Der eigentliche Grund dafür, warum Ihre eingebauten Heizgeräte immer wieder ausfallen
Falls Sie schon einmal mit einem eingebauten Infrarot-Deckenheizer zu kämpfen hatten, denken Sie vielleicht, dass die Heizelemente einfach durchgebrannt sind. Doch das ist in der Regel nicht das eigentliche Problem.
Der wahre Schuldige ist meist die Verbindung der Leitungen. Da diese Heizgeräte in engen Räumen untergebracht sind, sammelt sich dort Wärme an. Wenn die Leitungen nicht gut abgedichtet sind, dringt die Wärme direkt in die elektrischen Anschlüsse ein. Dadurch wird die Isolierung zerstört – und es entsteht ein Kurzschluss. Das Ergebnis: Das Heizgerät funktioniert nicht mehr.
Warum herkömmliche Leitungen einfach nicht ausreichen
Herkömmliche Leitungen sind nicht dafür geeignet, ständigen Höchsttemperaturen standzuhalten. Wir sehen das ständig: Billige Abdichtungen lassen heiße Luft zu den Leitungen gelangen, wodurch die Kunststoffummantelung spröde wird. Es ist, als würde man einen Gummibund auf einer heißen Motorhaube im Juli liegen lassen – irgendwann zerfällt er einfach.
Um das zu verhindern, verwenden wir keine einfachen Silikonabdichtungen. Stattdessen nutzen wir hitzebeständige Keramikdichtungen sowie spezielle Dichtstoffe. Das ist sozusagen eine „physische Wand“, die die Wärme davon abhält, in die Elektronik einzudringen. So bleiben die Leitungen kühl genug, damit die Isolierung weiterhin flexibel bleibt.
Die „billige“ Falle
Viele billige Heizgeräte nutzen einfache Pressverbindungen oder Leim mit niedriger Hitzebeständigkeit. Das mag zwar eine Weile funktionieren, doch nach ein paar hundert Stunden versagen diese Lösungen meist.

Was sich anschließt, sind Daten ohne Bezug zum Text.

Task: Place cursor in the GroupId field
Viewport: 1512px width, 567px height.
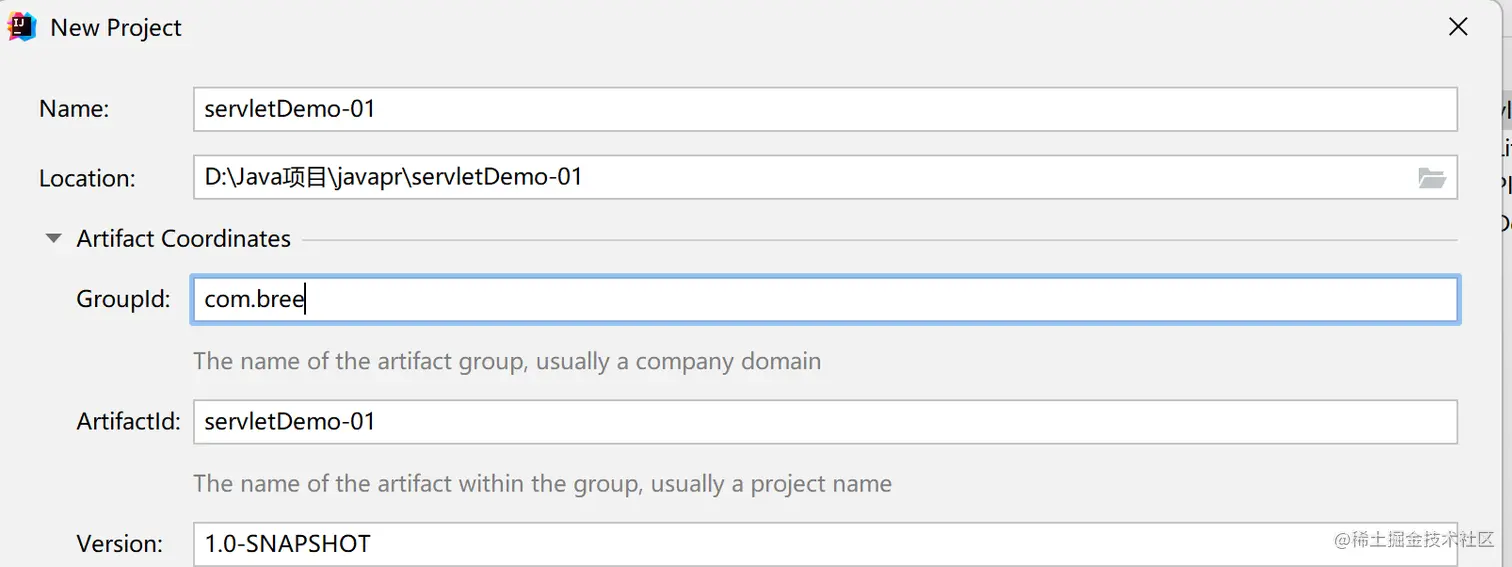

Wir machen es anders: Wir verwenden Vakuumversiegelung oder Hochdruckinjektion, um den Dichtstoff richtig einzubringen. Warum? Weil Luftspalten im Grunde wie „Schornsteine“ fungieren – sie leiten die Wärme direkt in die Leitungen. Indem wir diese Spalten beseitigen, verhindern wir, dass Feuchtigkeit und Wärme eindringen können.
Es klingt nach einer Kleinigkeit – doch das ist der Unterschied zwischen einem Heizgerät, das zwei Saisons lang funktioniert, und einem, das sogar zehn Jahre später noch funktioniert.
Etwas, worauf Sie beim Einbau achten müssen
Es gibt hier einen Kompromiss: Da die Leitungen so fest abgedichtet sind, sind sie nicht so biegsam wie billige, ungeordnete Leitungen. Wenn Sie versuchen, sie in einen scharfen Winkel zu biegen oder sie in die Verbindungsbox zu drücken, kann die Abdichtung beschädigt werden. Sobald das passiert, kommen alle Probleme zurück. Achten Sie daher darauf, dass die Verbindungsbox genug Platz hat. Geben Sie den Leitungen eine sanfte Biegung – und schon ist alles in Ordnung.